● Task item: Only the lines below, from the one with "Task: Click the blue marker icon beside 涨跌幅" through the one with "has width=1240, height=500.", are to be written out, exactly.

● Data section:

*** Begin section ***

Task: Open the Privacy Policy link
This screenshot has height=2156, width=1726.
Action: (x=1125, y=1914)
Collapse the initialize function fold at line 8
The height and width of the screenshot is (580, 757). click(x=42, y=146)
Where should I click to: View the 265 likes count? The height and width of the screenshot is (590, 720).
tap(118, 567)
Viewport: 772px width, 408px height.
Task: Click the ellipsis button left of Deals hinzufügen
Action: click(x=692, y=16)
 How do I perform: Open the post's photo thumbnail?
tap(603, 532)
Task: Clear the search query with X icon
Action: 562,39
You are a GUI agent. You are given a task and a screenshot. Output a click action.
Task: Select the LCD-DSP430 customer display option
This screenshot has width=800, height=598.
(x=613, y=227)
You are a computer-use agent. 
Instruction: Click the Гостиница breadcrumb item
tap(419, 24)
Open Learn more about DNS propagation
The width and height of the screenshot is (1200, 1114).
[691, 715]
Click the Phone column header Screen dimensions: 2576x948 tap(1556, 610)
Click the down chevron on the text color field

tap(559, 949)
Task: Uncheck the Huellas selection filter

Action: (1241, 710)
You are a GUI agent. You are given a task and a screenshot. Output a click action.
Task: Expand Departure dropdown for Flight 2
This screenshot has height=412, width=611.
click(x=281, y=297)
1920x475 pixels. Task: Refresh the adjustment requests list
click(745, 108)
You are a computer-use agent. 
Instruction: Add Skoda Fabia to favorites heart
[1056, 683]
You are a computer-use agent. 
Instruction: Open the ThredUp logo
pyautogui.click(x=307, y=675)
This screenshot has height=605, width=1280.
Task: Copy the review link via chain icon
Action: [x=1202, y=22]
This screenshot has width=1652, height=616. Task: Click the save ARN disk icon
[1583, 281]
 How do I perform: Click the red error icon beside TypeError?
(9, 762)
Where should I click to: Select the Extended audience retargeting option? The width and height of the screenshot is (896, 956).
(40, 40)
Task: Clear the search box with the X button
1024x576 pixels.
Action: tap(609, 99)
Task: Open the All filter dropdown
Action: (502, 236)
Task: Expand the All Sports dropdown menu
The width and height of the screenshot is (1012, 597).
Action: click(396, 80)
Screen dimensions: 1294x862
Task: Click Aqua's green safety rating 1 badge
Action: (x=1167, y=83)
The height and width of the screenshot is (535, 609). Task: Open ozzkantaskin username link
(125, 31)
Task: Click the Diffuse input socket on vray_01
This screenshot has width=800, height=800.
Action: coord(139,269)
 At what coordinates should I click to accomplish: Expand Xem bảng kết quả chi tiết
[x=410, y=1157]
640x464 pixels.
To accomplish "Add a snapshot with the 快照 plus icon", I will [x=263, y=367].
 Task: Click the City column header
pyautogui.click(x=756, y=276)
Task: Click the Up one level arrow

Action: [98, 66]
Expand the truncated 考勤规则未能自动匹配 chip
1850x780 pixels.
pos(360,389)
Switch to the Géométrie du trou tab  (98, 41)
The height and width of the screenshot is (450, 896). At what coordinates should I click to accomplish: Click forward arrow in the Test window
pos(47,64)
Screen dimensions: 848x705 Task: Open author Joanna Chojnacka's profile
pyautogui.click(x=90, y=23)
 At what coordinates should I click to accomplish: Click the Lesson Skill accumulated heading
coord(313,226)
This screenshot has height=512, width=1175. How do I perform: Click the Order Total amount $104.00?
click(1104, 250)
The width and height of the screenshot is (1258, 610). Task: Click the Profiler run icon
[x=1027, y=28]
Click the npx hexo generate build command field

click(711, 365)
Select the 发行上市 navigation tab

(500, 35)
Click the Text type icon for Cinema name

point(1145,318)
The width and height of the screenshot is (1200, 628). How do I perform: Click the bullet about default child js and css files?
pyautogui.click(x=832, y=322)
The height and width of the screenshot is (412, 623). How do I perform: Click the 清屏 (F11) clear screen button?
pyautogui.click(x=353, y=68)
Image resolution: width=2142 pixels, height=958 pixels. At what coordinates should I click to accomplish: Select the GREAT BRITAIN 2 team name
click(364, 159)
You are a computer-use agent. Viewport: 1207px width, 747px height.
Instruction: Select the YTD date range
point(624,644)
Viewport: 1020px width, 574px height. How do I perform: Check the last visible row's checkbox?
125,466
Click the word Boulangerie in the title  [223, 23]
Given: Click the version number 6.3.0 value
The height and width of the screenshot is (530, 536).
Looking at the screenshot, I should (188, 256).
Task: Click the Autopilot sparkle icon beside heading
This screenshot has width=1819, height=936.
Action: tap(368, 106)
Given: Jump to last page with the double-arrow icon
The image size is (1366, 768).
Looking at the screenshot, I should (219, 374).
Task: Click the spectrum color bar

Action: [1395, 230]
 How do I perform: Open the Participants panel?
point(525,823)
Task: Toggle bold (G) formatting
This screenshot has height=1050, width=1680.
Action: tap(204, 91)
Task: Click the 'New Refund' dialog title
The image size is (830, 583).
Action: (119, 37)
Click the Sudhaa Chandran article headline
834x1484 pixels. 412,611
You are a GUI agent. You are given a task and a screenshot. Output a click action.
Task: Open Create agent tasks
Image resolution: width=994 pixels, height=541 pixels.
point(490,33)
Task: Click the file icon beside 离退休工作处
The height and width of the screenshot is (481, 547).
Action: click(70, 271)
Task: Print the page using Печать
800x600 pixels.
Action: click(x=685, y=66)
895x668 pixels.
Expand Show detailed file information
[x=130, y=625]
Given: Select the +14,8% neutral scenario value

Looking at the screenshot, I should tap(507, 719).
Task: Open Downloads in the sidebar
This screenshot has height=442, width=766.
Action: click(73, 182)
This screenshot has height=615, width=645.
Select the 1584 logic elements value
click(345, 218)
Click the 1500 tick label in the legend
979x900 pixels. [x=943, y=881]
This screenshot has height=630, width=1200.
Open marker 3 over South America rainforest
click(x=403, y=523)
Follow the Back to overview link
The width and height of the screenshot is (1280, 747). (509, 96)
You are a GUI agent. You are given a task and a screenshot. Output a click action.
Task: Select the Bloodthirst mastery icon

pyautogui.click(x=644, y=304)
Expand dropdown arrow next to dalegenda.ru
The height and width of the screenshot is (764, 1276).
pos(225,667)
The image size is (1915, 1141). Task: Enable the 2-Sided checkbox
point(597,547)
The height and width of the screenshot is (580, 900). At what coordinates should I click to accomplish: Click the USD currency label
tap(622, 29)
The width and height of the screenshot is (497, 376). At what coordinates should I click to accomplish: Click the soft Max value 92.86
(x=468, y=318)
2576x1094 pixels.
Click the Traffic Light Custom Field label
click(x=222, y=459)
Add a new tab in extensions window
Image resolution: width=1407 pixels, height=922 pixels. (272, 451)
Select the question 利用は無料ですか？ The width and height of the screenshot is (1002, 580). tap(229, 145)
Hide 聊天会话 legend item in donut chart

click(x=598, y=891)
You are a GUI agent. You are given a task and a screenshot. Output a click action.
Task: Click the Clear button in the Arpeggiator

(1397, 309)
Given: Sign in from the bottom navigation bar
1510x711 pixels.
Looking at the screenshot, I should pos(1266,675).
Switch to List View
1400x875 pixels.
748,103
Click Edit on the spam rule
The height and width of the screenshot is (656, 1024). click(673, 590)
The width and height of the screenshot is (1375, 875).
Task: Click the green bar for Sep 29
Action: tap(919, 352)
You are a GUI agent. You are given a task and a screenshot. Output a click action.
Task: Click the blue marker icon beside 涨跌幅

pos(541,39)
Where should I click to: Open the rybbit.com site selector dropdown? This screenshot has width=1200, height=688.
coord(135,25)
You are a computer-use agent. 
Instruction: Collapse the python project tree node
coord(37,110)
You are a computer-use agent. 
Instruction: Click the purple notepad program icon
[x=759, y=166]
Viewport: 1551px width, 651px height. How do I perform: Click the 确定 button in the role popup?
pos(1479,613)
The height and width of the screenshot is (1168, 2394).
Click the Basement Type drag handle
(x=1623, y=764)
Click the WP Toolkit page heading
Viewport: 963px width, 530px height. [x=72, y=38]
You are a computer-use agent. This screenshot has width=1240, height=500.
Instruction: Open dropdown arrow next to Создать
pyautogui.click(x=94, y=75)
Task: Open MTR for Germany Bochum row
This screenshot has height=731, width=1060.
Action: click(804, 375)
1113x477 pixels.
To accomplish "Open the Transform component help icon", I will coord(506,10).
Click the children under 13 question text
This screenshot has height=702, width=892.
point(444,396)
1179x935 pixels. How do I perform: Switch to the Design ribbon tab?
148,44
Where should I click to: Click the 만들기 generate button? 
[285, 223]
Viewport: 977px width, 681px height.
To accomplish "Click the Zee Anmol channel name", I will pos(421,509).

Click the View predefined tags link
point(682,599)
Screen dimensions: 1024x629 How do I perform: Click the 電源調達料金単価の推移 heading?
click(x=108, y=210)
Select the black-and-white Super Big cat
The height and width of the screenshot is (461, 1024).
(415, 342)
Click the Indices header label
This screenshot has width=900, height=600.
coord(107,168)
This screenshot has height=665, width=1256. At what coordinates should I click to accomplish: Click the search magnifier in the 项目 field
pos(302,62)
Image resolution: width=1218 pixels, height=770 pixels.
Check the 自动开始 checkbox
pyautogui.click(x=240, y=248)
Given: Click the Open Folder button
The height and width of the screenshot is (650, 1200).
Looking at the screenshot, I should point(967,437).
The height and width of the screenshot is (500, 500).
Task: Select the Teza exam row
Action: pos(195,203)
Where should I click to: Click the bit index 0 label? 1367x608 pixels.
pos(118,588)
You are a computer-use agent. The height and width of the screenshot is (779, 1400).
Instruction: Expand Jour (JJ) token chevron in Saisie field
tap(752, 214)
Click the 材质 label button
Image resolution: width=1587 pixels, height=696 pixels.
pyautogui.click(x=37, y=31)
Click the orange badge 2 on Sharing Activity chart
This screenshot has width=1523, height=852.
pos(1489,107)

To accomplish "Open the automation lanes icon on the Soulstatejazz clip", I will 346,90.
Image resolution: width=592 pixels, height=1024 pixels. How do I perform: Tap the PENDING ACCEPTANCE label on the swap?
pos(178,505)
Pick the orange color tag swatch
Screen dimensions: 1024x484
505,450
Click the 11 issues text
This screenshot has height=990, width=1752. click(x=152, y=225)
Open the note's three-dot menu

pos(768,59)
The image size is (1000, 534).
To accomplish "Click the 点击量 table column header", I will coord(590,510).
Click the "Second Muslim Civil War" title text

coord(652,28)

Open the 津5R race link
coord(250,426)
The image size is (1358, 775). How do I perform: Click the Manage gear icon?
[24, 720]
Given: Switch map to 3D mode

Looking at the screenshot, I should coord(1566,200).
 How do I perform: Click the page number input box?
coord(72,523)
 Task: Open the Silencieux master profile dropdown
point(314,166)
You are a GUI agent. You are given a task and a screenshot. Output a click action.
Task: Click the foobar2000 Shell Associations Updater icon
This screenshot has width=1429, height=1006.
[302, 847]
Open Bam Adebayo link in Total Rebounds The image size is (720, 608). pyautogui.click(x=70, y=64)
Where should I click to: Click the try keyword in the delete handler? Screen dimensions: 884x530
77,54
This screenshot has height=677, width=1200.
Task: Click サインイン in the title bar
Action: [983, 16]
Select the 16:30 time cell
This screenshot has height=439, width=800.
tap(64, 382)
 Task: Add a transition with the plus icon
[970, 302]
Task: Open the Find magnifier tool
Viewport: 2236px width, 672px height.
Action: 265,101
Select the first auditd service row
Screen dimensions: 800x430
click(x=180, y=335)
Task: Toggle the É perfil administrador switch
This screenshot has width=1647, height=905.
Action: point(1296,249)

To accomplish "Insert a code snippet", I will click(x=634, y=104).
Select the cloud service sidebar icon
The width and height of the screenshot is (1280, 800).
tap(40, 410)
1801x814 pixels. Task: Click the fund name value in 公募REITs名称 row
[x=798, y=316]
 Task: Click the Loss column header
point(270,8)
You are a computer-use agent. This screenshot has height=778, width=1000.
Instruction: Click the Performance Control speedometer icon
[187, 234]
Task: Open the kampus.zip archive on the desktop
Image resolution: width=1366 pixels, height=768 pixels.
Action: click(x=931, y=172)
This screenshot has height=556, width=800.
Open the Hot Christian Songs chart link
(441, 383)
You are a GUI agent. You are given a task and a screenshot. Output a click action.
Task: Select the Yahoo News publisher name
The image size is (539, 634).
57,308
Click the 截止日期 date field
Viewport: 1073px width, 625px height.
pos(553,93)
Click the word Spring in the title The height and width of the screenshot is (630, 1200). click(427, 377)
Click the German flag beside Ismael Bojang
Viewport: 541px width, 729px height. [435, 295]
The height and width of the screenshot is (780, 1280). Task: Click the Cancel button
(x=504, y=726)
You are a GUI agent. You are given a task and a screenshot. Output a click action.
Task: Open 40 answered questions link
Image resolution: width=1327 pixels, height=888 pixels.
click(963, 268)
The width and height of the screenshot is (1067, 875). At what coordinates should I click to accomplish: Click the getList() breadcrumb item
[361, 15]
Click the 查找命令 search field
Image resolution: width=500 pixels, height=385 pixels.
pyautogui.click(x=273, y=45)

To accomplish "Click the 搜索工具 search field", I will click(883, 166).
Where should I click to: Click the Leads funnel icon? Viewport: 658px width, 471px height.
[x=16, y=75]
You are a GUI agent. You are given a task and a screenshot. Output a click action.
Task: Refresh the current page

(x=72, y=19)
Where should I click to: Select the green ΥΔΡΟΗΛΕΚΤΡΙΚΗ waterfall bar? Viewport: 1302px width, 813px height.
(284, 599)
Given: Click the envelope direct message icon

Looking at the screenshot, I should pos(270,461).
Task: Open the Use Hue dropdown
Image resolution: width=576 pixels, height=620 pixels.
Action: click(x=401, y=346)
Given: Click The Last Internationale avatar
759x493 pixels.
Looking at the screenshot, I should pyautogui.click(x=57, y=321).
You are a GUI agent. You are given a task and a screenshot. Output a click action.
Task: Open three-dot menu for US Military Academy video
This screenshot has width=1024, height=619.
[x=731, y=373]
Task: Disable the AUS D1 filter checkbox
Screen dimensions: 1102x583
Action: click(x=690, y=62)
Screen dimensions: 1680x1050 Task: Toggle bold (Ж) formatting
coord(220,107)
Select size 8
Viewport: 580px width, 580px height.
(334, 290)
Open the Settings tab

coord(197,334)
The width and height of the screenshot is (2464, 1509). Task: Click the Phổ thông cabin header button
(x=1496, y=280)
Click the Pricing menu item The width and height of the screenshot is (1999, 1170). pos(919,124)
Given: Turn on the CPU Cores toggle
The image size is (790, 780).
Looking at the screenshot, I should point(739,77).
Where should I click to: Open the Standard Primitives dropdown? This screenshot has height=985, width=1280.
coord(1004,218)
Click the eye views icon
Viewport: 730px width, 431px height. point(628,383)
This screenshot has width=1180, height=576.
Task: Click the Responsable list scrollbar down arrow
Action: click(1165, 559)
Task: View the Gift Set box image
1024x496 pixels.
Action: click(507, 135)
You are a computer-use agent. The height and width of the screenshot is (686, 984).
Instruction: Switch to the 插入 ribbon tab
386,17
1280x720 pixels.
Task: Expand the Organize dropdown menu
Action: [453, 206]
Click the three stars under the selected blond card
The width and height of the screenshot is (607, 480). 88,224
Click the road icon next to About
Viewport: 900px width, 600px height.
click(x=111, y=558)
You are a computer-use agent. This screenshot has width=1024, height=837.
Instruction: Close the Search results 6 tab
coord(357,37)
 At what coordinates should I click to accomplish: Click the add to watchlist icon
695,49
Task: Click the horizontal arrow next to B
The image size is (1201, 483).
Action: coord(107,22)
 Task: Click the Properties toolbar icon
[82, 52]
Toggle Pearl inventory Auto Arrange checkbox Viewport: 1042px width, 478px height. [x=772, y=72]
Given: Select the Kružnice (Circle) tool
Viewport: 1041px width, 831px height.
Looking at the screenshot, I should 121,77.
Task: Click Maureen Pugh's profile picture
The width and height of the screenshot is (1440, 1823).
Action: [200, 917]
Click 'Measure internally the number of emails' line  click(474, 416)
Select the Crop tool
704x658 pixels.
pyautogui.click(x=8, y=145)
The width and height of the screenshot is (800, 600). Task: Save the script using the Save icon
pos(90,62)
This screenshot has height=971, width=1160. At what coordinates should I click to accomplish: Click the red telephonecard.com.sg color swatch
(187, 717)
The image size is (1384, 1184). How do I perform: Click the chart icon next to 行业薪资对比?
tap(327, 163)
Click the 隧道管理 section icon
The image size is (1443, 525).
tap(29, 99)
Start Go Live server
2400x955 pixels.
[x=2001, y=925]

*** End section ***

● Your solution:
Task: Click the blue marker icon beside 涨跌幅

pos(541,39)
Where should I click to: Open the rybbit.com site selector dropdown? This screenshot has width=1200, height=688.
coord(135,25)
You are a computer-use agent. 
Instruction: Collapse the python project tree node
coord(37,110)
You are a computer-use agent. 
Instruction: Click the purple notepad program icon
[x=759, y=166]
Viewport: 1551px width, 651px height. How do I perform: Click the 确定 button in the role popup?
pos(1479,613)
The height and width of the screenshot is (1168, 2394).
Click the Basement Type drag handle
(x=1623, y=764)
Click the WP Toolkit page heading
Viewport: 963px width, 530px height. [x=72, y=38]
You are a computer-use agent. This screenshot has width=1240, height=500.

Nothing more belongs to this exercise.